Ale mój psiak też polował i nie sprawiał kłopotu w pielęgnacji :-?

Nierozumiem więc dlaczego tak mało jest tych psów w Polsce :-?

No szkoda wielka szkoda Twipsy, że podobnie jak Ty nie mamy z kim wymienić doświadczeń.

Pozdrawiam

Posted

Pielęgnacja długiego włosa mnie też nie sprawia kłopotu, ale sama wiesz ile problemów sprawiają kleszcze, które w krótkiej sierści są widoczne niemal od razu, a w długiej.... ? No i rzepy .... :P A jak tylko trochę zanidbasz sierść, to już masz problem z wyszczotkowaniem. To jest właśnie to co odstrasza mysliwych od posiadania tego rodzajów psów. 8)

Posted

Twipsy:

Rozumiem, ale dla chcącego nic trudnego jat to się mówi. Mój pies polował i miał świetne wyniki. Jego matka również (poluje w dalszym ciągu) i ma wiele tytułów. Dlatego dla mnie nie jest to żaden argument, że pies ma długą sierść i nie widac kleszczy. Jeżeli się naprawdę koch swojego psa to jest wiele sposobów aby zapobiegać kleszczom a jeżeli wiemy, że na danym terenie jest ich dużo to można dziennie poświęcić psu 15-20 aby go dokładnie przejrzeć.

Pozdrawiam

  • 2 months later...
Posted

Ja bardzo się zakochałam w rasie Mału munsterlandzie :D .

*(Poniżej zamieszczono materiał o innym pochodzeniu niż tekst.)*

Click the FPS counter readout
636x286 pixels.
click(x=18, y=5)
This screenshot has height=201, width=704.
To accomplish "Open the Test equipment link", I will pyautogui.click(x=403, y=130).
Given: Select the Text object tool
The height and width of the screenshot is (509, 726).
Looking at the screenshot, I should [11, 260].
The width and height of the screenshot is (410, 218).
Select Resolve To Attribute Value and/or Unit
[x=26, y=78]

I chciałabym go kupić, ale zanim kupię to proszę was abyście jak najwięcej informacji mi przysłali o tej rasie (własne doświadczenia, może byc wzorzec rasy). Z góry dziękuję :D

!monika!

Posted

Chciałam cię dowiedzieć, czy mogę kupić małego munsterlanda do towarzystwa i do agility?? I czy od najmłodszych lat ma duży popęd do polowania?? No i czy możecie mi przesłać wzorzec tej rasy??

monika :D

  • 1 year later...
  • 1 month later...
Posted

heh fakt sa tylko male...podobno w tej chwili tylko 2 hodowle choc jakis czas temu byly w sumie chyba 4...ale fizycznie udalo mi sie dotrzec tylko do 2... z tych pozostalych 2 w jednej sa tak zwane "miniaturki" czyli munsterki ktore majawzrost nizszy niz uznawany w rasie..i to sporo... chyba ma to zwiazek z kreowaniem miniaturek ras :( ale suka ktora widzialm z tej podwarszawskiej ponoc hodowli miala z 40cm w wieku 1,5 roku.. czyli tyle ile moja mala miala kilka meisiecy temu a teraz ma przeciez dopiero niecale 10 miesiecy ;)))

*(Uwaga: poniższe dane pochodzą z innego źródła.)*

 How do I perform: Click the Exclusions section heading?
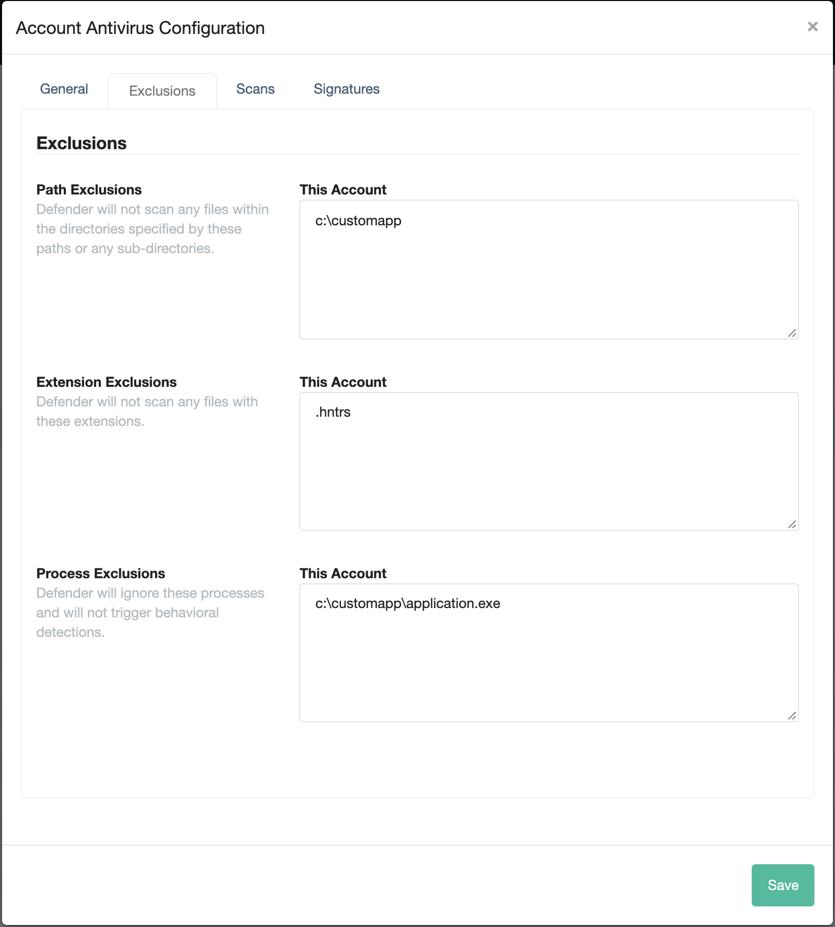pyautogui.click(x=81, y=143)
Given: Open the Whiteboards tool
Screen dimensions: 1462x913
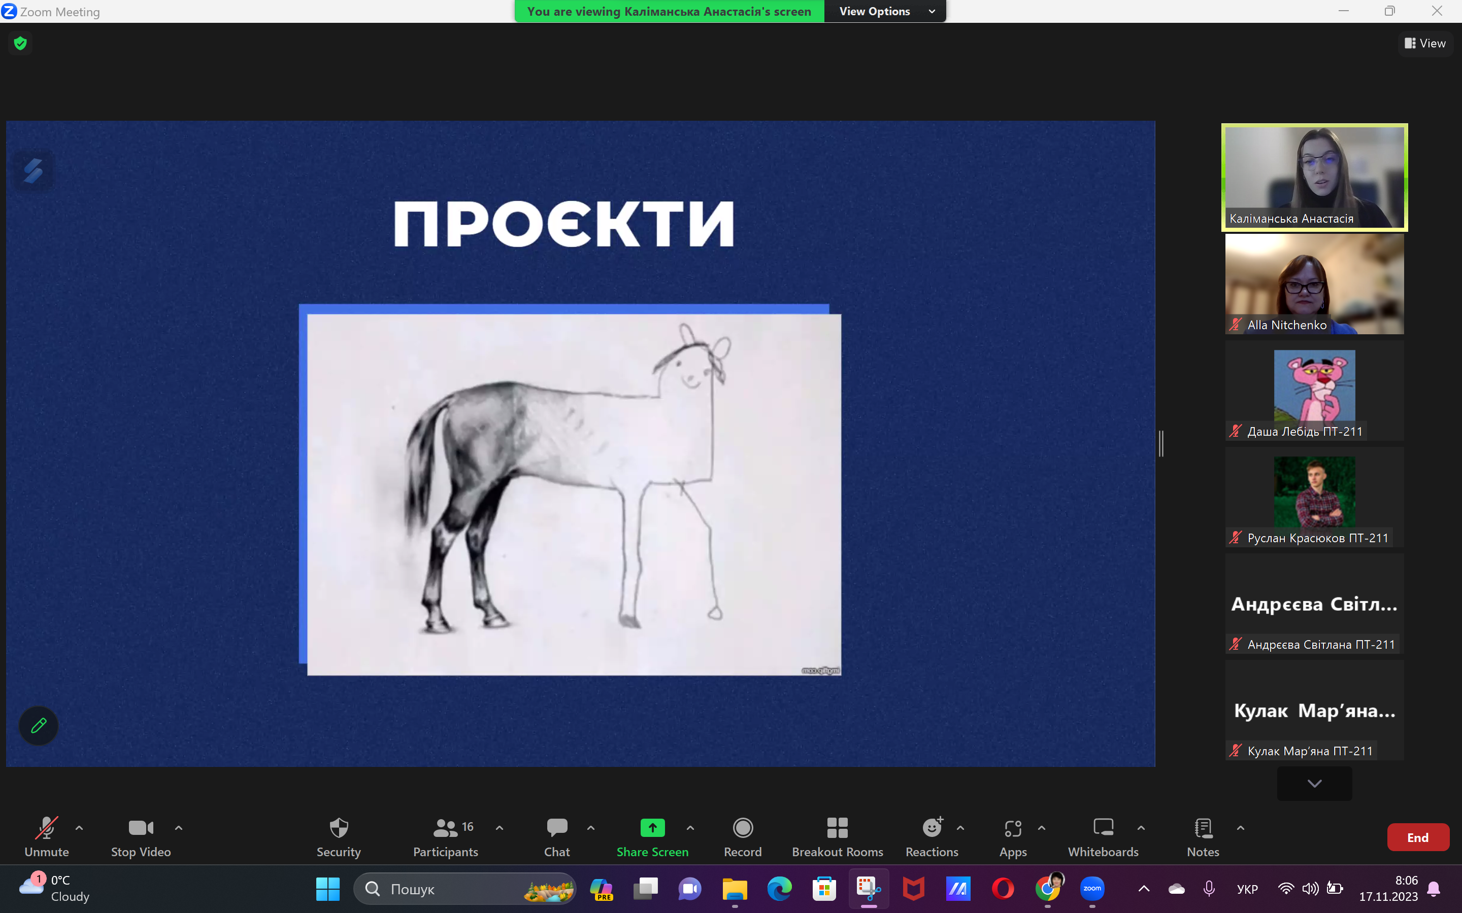Looking at the screenshot, I should point(1103,836).
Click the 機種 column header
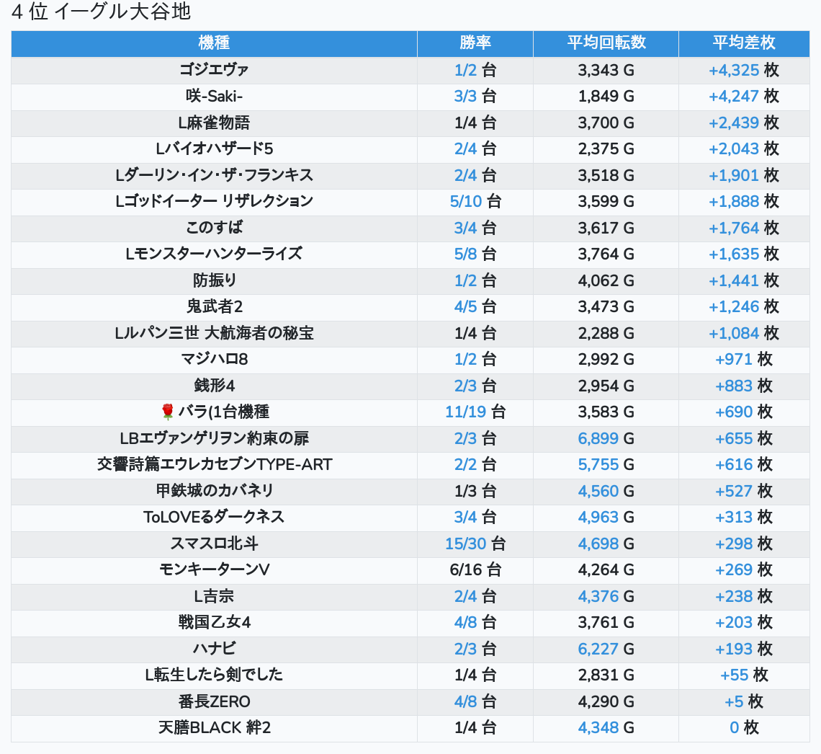The image size is (821, 754). click(x=214, y=43)
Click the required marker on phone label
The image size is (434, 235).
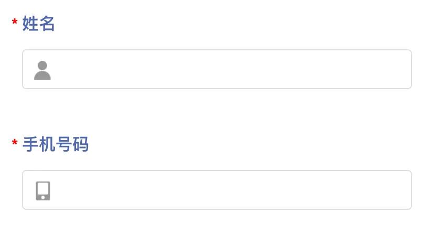15,143
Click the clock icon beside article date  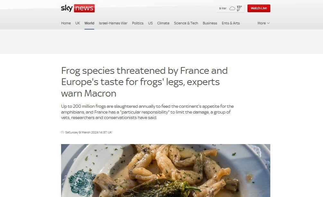[x=62, y=132]
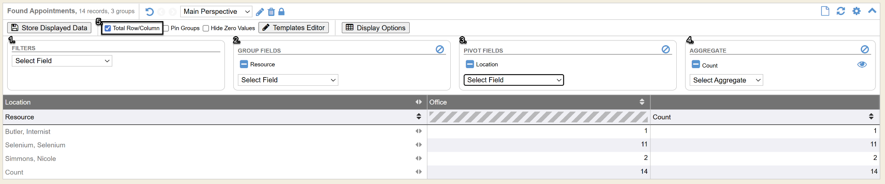
Task: Click the undo arrow icon beside Main Perspective
Action: [150, 12]
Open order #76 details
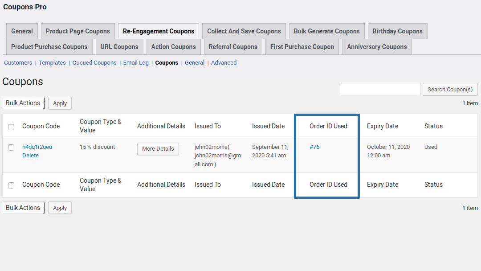This screenshot has height=271, width=481. point(315,146)
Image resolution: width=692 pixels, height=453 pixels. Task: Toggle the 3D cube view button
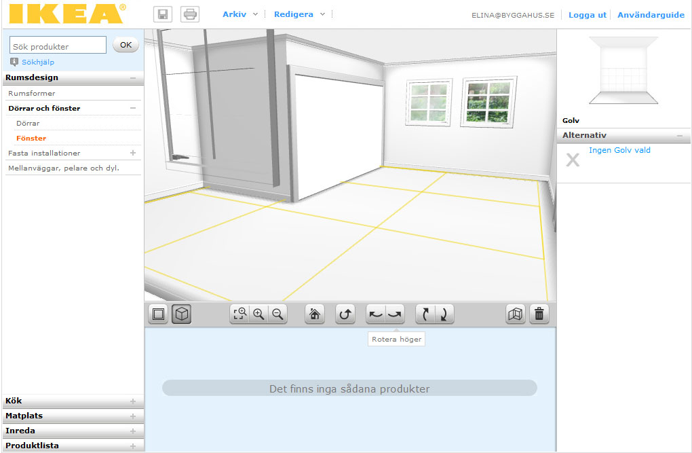(181, 314)
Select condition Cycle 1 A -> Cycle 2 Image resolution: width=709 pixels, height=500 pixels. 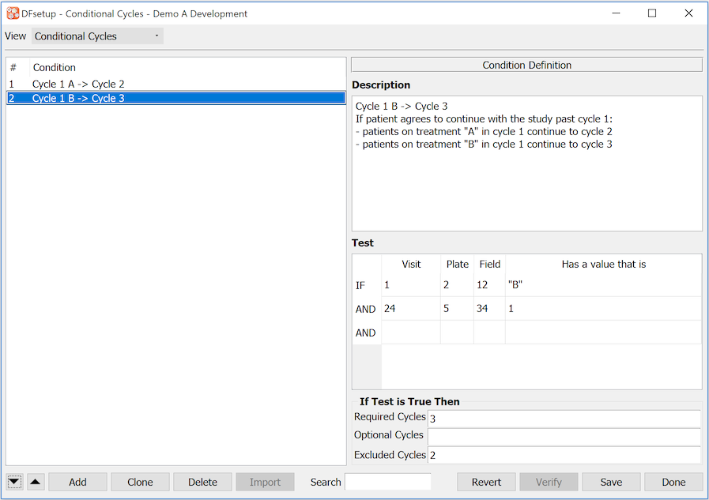click(x=78, y=84)
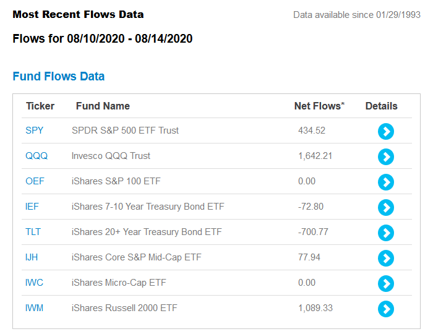The height and width of the screenshot is (334, 433).
Task: Open the TLT ticker link
Action: [33, 232]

bo wlasnie moze od tego powinnam zaczac - jestem posiadaczka 2 munsterkowych rozrabiakow : 9 latka (no w marcu bedzie mial ) oraz suni w wieku pieknych prawie 10 miesiecy ) rozrabiaki sporawe co widac np po ogrodzie i... niektorych przdmiotach ;) tzn mala....bo Max to pies po przejsciach..i co jakis czas sie to odzywa... przez co czasem mnei denerwuje i martwi...i czasem ciezko jest... i nawet go strasze ze znajde mu nowy domek w bloku ( co moze i byloby dla niego bezpieczniejsze) ale to tylko strachy o czym on dobrze wie :))) i... denerwuje mnie dalej swymi probami ucieczek ;) ale tak to bywa z doroslymi psiakami z przeszloscia ;)

za to maluch totalna rozrabiaka :) ktora nadal jest czasem glupiutkim szczeniaczkiem :))) bo jej jeszcze to wolno ;) nie bedzie polowac - nie mamy takich planow ani mozliwosci ... na razie uczy sie tylko szukac przedmiotow i ludzi :))) i powoli zaczyna lapac o co chodzi... czemu powoli bo jako szczenei byla najaktywniejsza z miotu, najmniejsza i najbardziej rozrabiajaca ;) i... jej to zostalo - bo przez dlugi czas wygladala na psa z ADHD ;) nie usiedziala spokojnie sekundy ;) teraz jest duuzo lepiej :) potrafi juz ladnie wytrzymac i usiedziec na miejscu ;)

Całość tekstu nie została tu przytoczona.